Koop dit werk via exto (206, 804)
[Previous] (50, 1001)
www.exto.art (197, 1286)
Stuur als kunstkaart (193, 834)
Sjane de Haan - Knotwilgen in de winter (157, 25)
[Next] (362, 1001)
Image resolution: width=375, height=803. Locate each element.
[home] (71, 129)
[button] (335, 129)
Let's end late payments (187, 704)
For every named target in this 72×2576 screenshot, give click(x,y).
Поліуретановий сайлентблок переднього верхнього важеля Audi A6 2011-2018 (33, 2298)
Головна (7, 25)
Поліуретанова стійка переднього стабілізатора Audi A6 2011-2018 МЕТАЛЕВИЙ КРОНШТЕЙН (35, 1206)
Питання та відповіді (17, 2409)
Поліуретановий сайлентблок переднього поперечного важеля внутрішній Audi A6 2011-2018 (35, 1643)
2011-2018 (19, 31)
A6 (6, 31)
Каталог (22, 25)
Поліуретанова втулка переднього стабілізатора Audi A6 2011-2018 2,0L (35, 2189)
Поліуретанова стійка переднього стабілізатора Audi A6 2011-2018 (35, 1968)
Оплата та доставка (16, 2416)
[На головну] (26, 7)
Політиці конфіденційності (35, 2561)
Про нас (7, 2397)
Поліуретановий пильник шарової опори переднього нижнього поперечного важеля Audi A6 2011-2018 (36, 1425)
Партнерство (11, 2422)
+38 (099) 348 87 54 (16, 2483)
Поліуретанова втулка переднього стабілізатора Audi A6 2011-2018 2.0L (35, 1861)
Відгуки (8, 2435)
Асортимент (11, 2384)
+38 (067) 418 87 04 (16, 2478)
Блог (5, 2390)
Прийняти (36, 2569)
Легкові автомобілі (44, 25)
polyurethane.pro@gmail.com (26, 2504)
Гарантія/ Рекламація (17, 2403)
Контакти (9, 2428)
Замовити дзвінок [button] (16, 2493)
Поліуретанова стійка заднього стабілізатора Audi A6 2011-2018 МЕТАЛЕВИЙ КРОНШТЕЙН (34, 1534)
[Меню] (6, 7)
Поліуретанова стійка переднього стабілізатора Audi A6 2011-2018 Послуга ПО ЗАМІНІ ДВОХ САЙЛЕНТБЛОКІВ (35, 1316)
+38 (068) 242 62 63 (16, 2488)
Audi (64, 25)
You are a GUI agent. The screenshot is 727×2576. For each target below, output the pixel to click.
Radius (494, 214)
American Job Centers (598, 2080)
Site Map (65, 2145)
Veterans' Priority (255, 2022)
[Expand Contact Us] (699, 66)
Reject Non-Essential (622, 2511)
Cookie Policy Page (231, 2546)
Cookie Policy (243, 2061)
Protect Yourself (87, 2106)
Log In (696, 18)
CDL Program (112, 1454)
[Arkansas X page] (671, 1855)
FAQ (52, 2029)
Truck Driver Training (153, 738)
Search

# # # # #

● REQUIRED ACTION: Copy each line of the entries exactly.

● REPLY TO THE TASK:
Koop dit werk via exto (206, 804)
[Previous] (50, 1001)
www.exto.art (197, 1286)
Stuur als kunstkaart (193, 834)
Sjane de Haan - Knotwilgen in de winter (157, 25)
[Next] (362, 1001)
Image resolution: width=375, height=803. Locate each element.
[home] (71, 129)
[button] (335, 129)
Let's end late payments (187, 704)
For every named target in this 72×2576 screenshot, give click(x,y).
Поліуретановий сайлентблок переднього верхнього важеля Audi A6 2011-2018 (33, 2298)
Головна (7, 25)
Поліуретанова стійка переднього стабілізатора Audi A6 2011-2018 МЕТАЛЕВИЙ КРОНШТЕЙН (35, 1206)
Питання та відповіді (17, 2409)
Поліуретановий сайлентблок переднього поперечного важеля внутрішній Audi A6 2011-2018 (35, 1643)
2011-2018 (19, 31)
A6 (6, 31)
Каталог (22, 25)
Поліуретанова втулка переднього стабілізатора Audi A6 2011-2018 2,0L (35, 2189)
Поліуретанова стійка переднього стабілізатора Audi A6 2011-2018 (35, 1968)
Оплата та доставка (16, 2416)
[На головну] (26, 7)
Політиці конфіденційності (35, 2561)
Про нас (7, 2397)
Поліуретановий пильник шарової опори переднього нижнього поперечного важеля Audi A6 2011-2018 (36, 1425)
Партнерство (11, 2422)
+38 (099) 348 87 54 (16, 2483)
Поліуретанова втулка переднього стабілізатора Audi A6 2011-2018 2.0L (35, 1861)
Відгуки (8, 2435)
Асортимент (11, 2384)
+38 (067) 418 87 04 (16, 2478)
Блог (5, 2390)
Прийняти (36, 2569)
Легкові автомобілі (44, 25)
polyurethane.pro@gmail.com (26, 2504)
Гарантія/ Рекламація (17, 2403)
Контакти (9, 2428)
Замовити дзвінок [button] (16, 2493)
Поліуретанова стійка заднього стабілізатора Audi A6 2011-2018 МЕТАЛЕВИЙ КРОНШТЕЙН (34, 1534)
[Меню] (6, 7)
Поліуретанова стійка переднього стабілізатора Audi A6 2011-2018 Послуга ПО ЗАМІНІ ДВОХ САЙЛЕНТБЛОКІВ (35, 1316)
+38 (068) 242 62 63 (16, 2488)
Audi (64, 25)
You are a GUI agent. The screenshot is 727×2576. For each target below, output the pixel to click.
Radius (494, 214)
American Job Centers (598, 2080)
Site Map (65, 2145)
Veterans' Priority (255, 2022)
[Expand Contact Us] (699, 66)
Reject Non-Essential (622, 2511)
Cookie Policy Page (231, 2546)
Cookie Policy (243, 2061)
Protect Yourself (87, 2106)
Log In (696, 18)
CDL Program (112, 1454)
[Arkansas X page] (671, 1855)
FAQ (52, 2029)
Truck Driver Training (153, 738)
Search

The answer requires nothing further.